Translating Retail Innovation Into Something Dealers Would Use
Connecting an innovation team's vision to the business realities that determine what gets built
Experience Strategy · Concept Testing · Stakeholder Facilitation · Feasibility Evaluation · Journey Mapping · Cross-Functional Alignment
2023 - 2024
Experience Design
Project Summary
Senior Experience Design Strategist
I joined the experience design innovation team after concepts had been developed and was responsible for translating them into experiences that could work in a real dealership — mapping each concept against the actual customer journey, business model, and dealer economics, and guiding the team through feasibility evaluation, in-market testing, and national adoption.
Ford's experience design innovation team had been working to identify the moments in the retail dealership experience where customers were not being well served. By the time I joined, the concepts had already been developed and initially prototyped. The next challenge was clear: take these ideas from internal mockup to a full-scale experience that could run in a real dealership, with real customers, and under the scrutiny of global leadership.

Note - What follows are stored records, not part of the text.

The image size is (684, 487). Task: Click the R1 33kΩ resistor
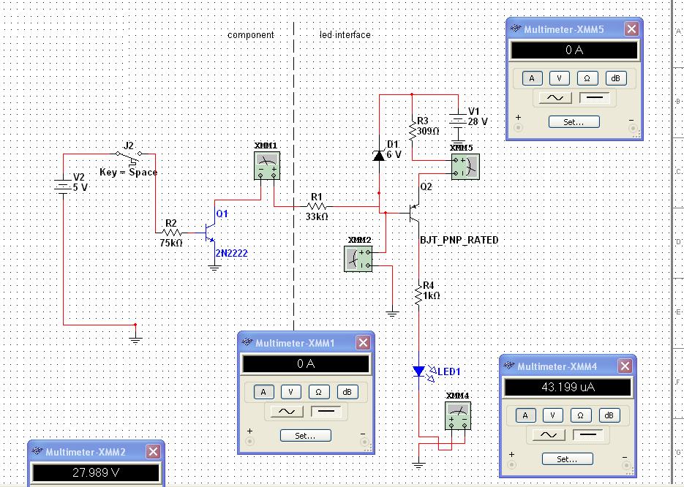[x=317, y=207]
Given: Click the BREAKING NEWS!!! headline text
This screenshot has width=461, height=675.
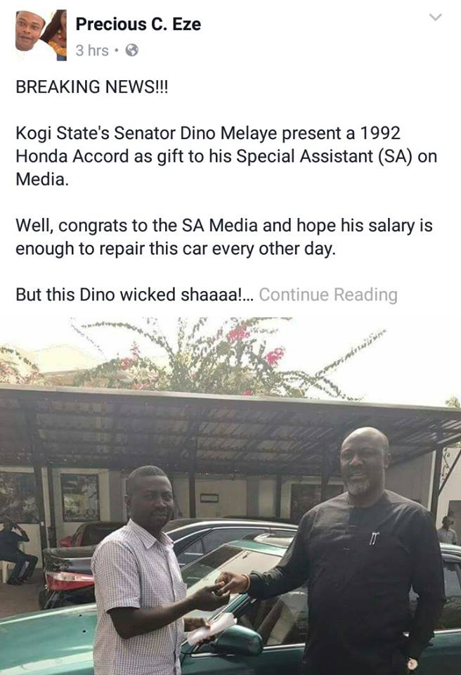Looking at the screenshot, I should pos(91,86).
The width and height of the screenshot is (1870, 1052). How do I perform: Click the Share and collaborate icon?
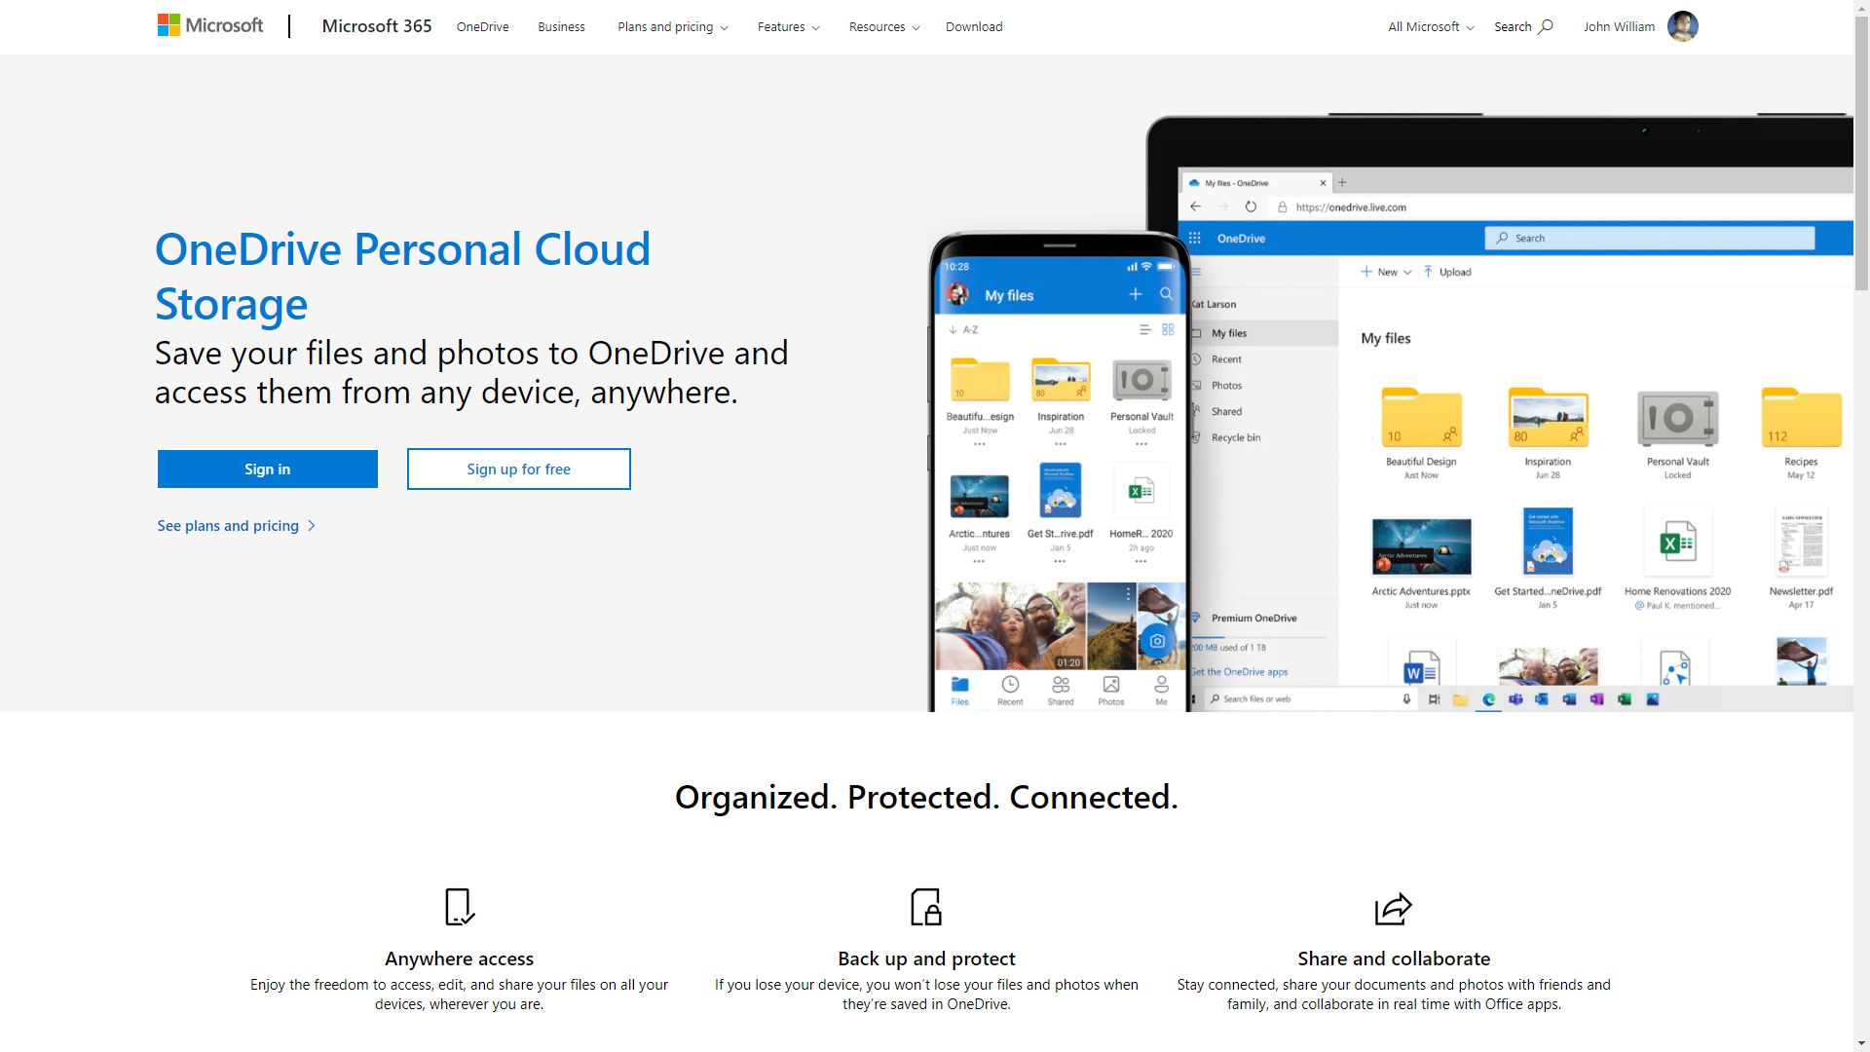[1392, 907]
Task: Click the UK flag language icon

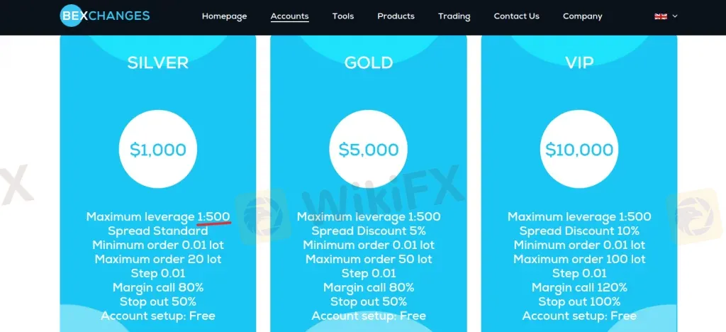Action: pyautogui.click(x=660, y=16)
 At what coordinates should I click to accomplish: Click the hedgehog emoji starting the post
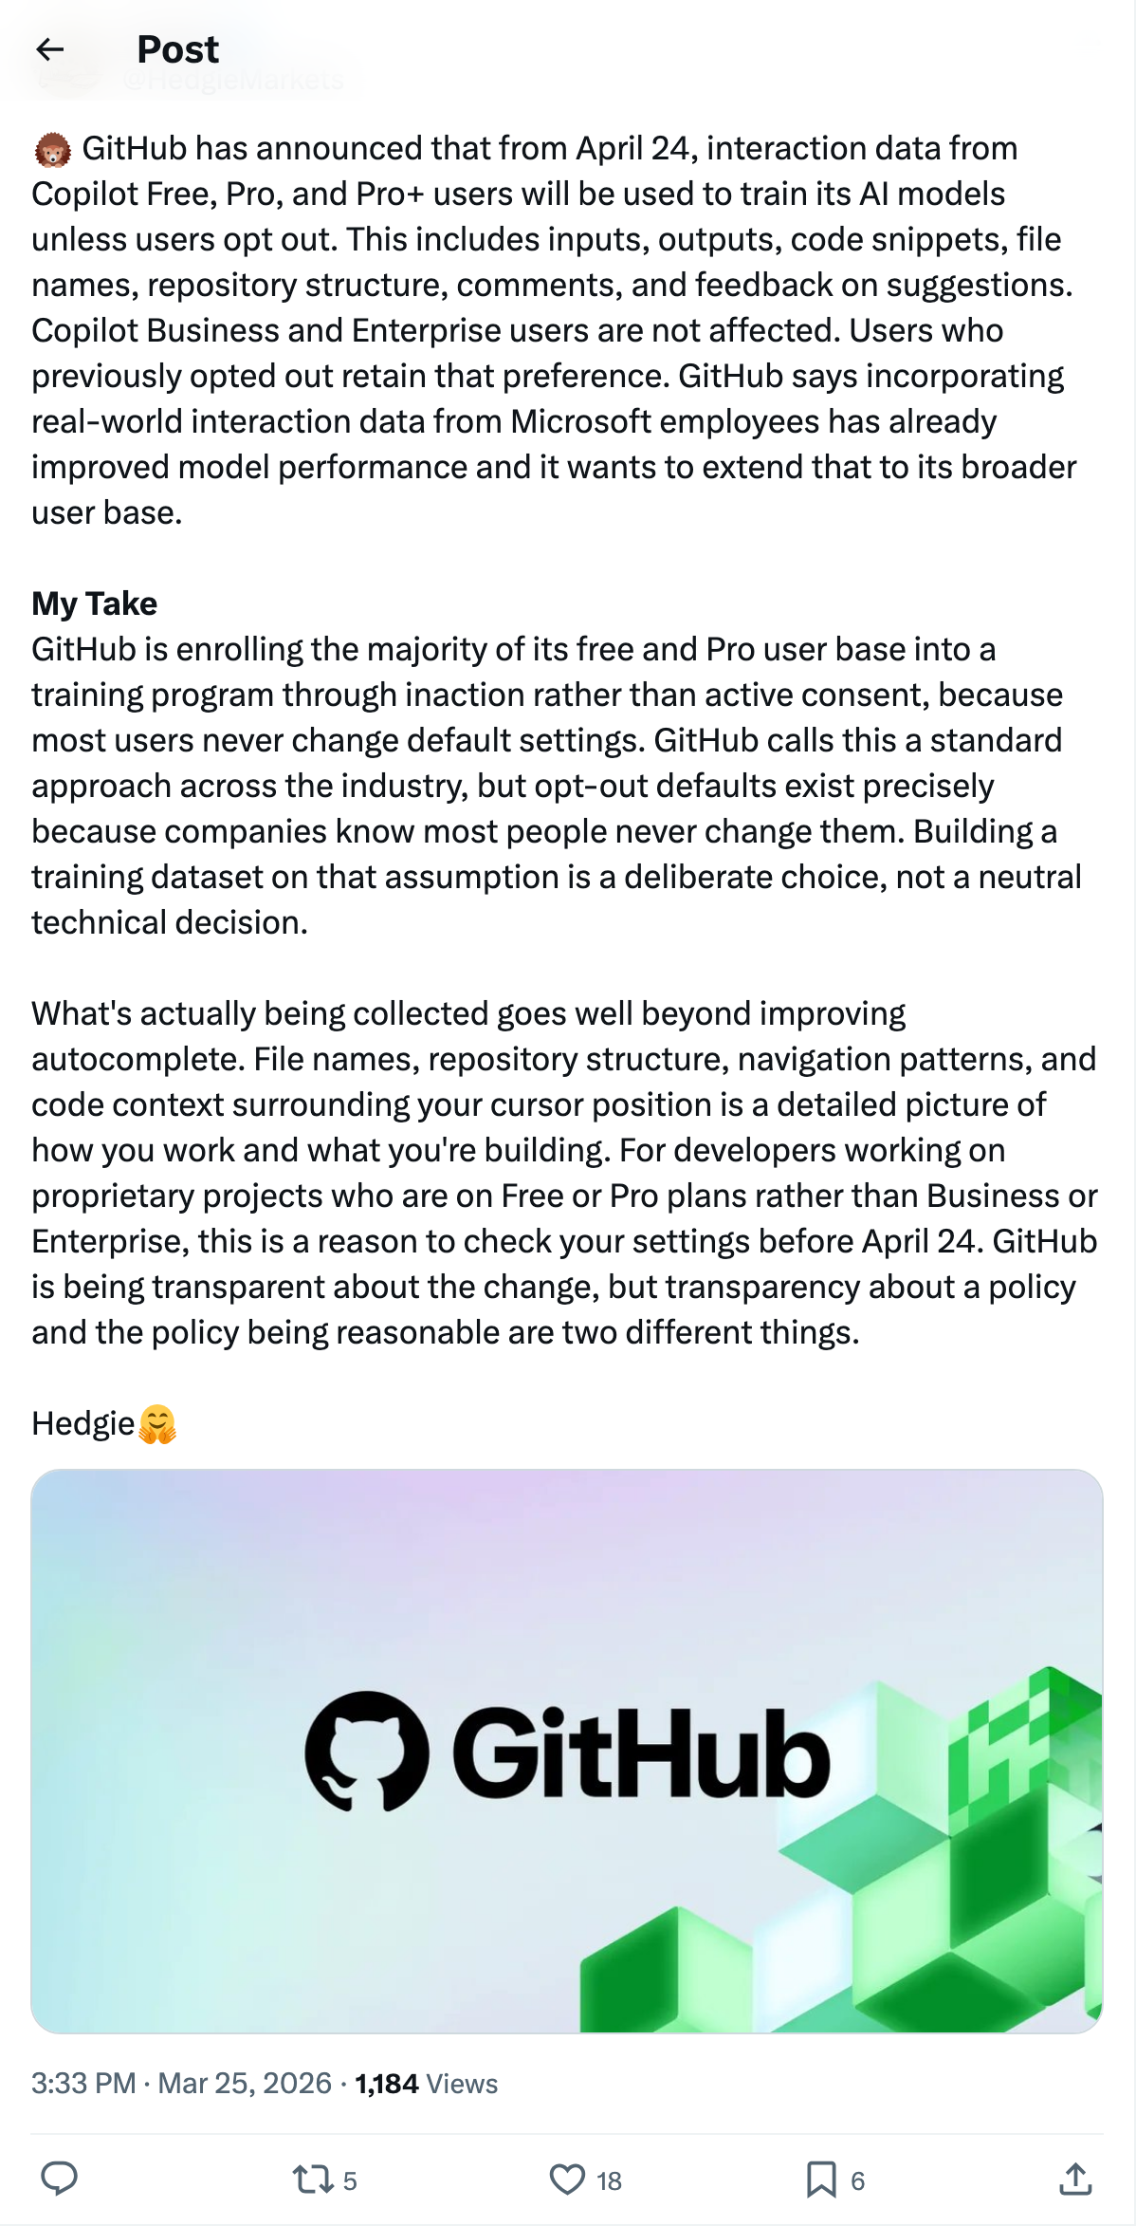pos(53,149)
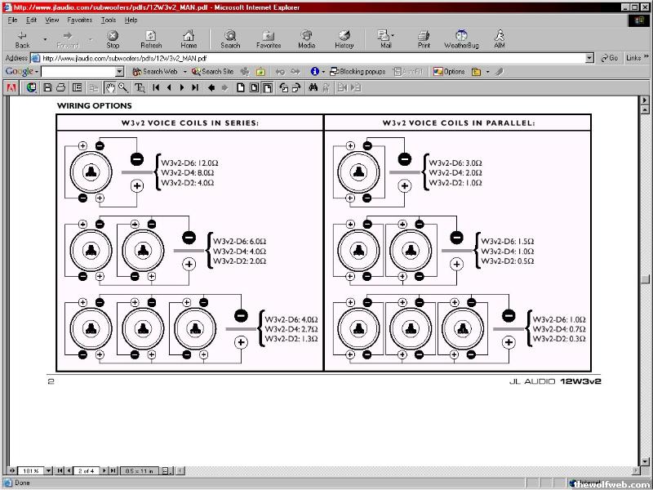Toggle the Acrobat show/hide navigation pane button
The image size is (653, 490).
pos(78,87)
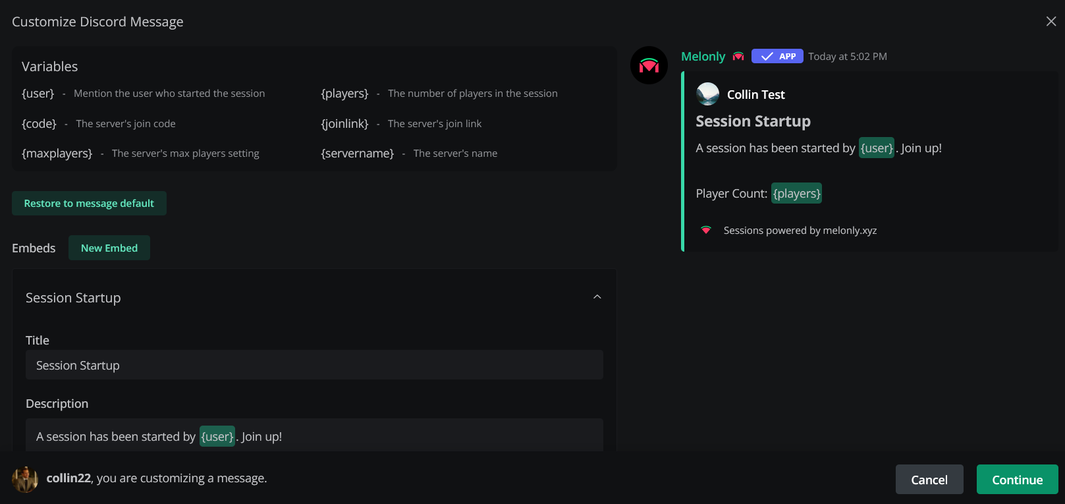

The creative foundation was there. What came next was a different kind of work entirely.
Listen
Ford retail was designed around the transaction. Customers in the Shop and Use phases of their journey needed something that the traditional dealership floor was not set up to provide. The innovation team had seen that gap clearly and developed concepts to address it.
But getting a concept into a dealership means working within a world the innovation process does not fully account for. Dealers are independent business owners. They carry the cost of every new initiative, they manage the floor space, and they are the ones who have to actually sell it to customers. They have watched corporate programs arrive with momentum and quietly disappear. Their skepticism is reasonable.
For a concept to work in this environment, it had to clear four things at once.
Dealership Needs:
1. It had to visibly move the needle for customers.
2. It had to look good enough that dealers were proud to have it on their floor.
3. It had to fit alongside the other initiatives Ford was already asking them to execute.
4. And it had to feel like something they were choosing to invest in, not something being handed down to them.
That fourth point shaped the entire approach. Understanding dealer priorities as clearly as customer needs was not a nice-to-have. It was the foundation.
Simplify
The first thing the concepts needed was to be mapped against how a dealership actually operates. That meant walking through the full customer journey and finding where each concept lived, what it would ask of the sales staff, and how it interacted with the physical space, existing tools, and the economics of running a dealership.
Some things that looked straightforward in a mockup got more complicated in the real world. A display that worked at internal scale required sourcing decisions a dealer principal actually had to sign off on. A feature that improved the customer experience added cost or complexity that someone had to absorb. Details that seemed minor on paper had meaningful downstream consequences.
Working alongside designers meant bringing those constraints into the room as active criteria, not afterthoughts. Helping the team evaluate options for feasibility and viability alongside design quality was a consistent part of the work. The goal was to catch those conflicts early, before they became problems during testing.
Merchandise
Accessories
Parts
Connected Services
Dealer Support
Marketing
Global leadership had visibility into the project throughout. Ford's internal business teams — Accessories, Merchandise, connected services — each had their own objectives and timelines. Dealer principals had a different set of concerns entirely, rooted in their own business economics and what they could realistically execute on their floor. Keeping the design direction coherent across all of those stakeholders, while staying grounded in what customers actually needed, required consistent facilitation and a clear point of view about what was worth protecting.
The concepts that went to in-market testing were the ones that cleared all of it.
Solve
Two concepts went to in-market testing. One was adopted nationally.
The research gave us a clear picture of why. 72% of customers reported increased purchase intent for Ford Bronco and Ranger after the experience. That number connected the customer experience directly to what dealers care about most: selling vehicles.
Getting to that outcome required more than a well-designed concept. It required something that fit how dealerships actually run, that dealers felt some ownership over, and that held together across the input of global leadership and multiple business teams with competing priorities.
Holding that design direction steady through all of it was the work. And the clearest proof that it worked is that the nationally adopted concept is live and available for dealers to add to their showrooms today. Dealers are choosing it. That was the bar from the beginning.